- [Problem] Tally up the lines below that include the word "thumbnail". Answer with the number alone.

Pixel coordinate grounding data
____________________
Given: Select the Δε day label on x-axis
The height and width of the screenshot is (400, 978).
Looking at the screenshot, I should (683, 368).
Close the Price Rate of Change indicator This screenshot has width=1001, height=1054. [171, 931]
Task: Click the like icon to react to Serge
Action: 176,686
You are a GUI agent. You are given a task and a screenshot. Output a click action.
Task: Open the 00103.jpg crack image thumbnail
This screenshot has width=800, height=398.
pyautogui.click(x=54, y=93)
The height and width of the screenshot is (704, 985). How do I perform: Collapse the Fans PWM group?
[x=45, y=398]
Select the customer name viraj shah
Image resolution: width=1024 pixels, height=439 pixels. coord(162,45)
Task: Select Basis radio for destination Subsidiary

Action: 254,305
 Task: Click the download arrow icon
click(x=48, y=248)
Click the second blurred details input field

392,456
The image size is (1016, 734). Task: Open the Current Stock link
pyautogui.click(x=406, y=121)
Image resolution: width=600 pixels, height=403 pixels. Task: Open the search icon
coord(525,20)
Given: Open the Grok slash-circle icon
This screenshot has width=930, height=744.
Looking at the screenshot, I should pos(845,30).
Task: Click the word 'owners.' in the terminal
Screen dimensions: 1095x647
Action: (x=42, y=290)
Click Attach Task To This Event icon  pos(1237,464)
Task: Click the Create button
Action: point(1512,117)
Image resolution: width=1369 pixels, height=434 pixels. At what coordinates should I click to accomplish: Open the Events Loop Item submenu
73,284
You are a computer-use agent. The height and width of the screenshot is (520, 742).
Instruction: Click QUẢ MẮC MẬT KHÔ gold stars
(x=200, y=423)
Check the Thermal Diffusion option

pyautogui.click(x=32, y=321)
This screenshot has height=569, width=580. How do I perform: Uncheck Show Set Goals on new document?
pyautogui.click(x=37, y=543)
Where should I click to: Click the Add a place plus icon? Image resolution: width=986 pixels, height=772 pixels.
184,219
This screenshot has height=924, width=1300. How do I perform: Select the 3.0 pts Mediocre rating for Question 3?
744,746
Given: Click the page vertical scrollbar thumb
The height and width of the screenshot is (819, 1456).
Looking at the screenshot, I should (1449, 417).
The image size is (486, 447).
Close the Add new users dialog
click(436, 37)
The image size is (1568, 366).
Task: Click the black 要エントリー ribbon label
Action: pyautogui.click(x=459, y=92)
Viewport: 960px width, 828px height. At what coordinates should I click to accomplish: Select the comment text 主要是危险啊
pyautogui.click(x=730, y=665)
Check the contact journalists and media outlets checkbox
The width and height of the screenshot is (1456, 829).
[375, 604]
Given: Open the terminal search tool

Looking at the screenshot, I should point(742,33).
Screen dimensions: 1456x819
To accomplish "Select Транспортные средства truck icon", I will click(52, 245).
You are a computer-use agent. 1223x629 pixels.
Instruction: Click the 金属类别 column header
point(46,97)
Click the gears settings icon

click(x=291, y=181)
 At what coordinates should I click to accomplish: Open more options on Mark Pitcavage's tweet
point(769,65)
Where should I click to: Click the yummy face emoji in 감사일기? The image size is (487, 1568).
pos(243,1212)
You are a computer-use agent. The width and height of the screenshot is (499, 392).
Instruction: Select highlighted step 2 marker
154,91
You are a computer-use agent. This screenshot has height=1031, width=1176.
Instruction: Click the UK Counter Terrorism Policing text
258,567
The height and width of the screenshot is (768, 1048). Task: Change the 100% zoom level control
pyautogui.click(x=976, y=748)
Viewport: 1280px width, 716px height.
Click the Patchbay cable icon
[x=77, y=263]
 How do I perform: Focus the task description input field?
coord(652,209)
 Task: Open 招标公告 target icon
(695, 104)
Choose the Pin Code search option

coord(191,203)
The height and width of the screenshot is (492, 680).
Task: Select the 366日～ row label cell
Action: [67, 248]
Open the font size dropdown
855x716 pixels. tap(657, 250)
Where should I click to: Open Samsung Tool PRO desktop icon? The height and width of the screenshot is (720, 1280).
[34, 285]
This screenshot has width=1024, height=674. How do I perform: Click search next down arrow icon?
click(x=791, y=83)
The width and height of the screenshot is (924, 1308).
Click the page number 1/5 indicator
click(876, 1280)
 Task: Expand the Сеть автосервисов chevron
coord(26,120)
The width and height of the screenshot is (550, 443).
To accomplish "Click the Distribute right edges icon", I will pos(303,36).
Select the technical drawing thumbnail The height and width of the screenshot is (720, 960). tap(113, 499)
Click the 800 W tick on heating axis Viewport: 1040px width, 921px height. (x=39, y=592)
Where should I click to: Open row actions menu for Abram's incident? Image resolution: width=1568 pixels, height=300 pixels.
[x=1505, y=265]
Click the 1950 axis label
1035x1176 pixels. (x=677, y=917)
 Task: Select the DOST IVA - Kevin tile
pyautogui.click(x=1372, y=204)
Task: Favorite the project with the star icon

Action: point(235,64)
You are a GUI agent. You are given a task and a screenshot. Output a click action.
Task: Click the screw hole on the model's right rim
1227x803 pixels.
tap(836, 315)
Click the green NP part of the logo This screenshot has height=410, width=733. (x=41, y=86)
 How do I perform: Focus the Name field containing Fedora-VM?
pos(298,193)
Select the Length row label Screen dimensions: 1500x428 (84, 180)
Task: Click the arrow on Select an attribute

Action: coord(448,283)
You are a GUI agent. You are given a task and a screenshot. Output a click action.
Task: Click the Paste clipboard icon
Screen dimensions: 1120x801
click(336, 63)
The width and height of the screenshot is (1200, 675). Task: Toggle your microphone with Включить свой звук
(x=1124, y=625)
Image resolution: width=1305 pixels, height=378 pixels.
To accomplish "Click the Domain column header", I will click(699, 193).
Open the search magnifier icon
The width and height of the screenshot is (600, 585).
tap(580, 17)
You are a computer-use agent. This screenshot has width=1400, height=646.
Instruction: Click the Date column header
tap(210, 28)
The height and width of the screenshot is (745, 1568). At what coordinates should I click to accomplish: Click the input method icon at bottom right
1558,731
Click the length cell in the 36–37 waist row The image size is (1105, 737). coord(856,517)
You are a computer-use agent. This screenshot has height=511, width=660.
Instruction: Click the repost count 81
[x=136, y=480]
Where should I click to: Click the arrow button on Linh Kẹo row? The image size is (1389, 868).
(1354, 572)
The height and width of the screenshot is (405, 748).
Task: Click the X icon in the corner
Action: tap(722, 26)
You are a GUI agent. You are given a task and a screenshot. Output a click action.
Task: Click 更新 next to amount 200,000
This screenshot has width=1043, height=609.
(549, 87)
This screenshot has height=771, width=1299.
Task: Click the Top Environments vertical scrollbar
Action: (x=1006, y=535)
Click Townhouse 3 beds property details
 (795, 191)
____________________
- [Problem solution] 2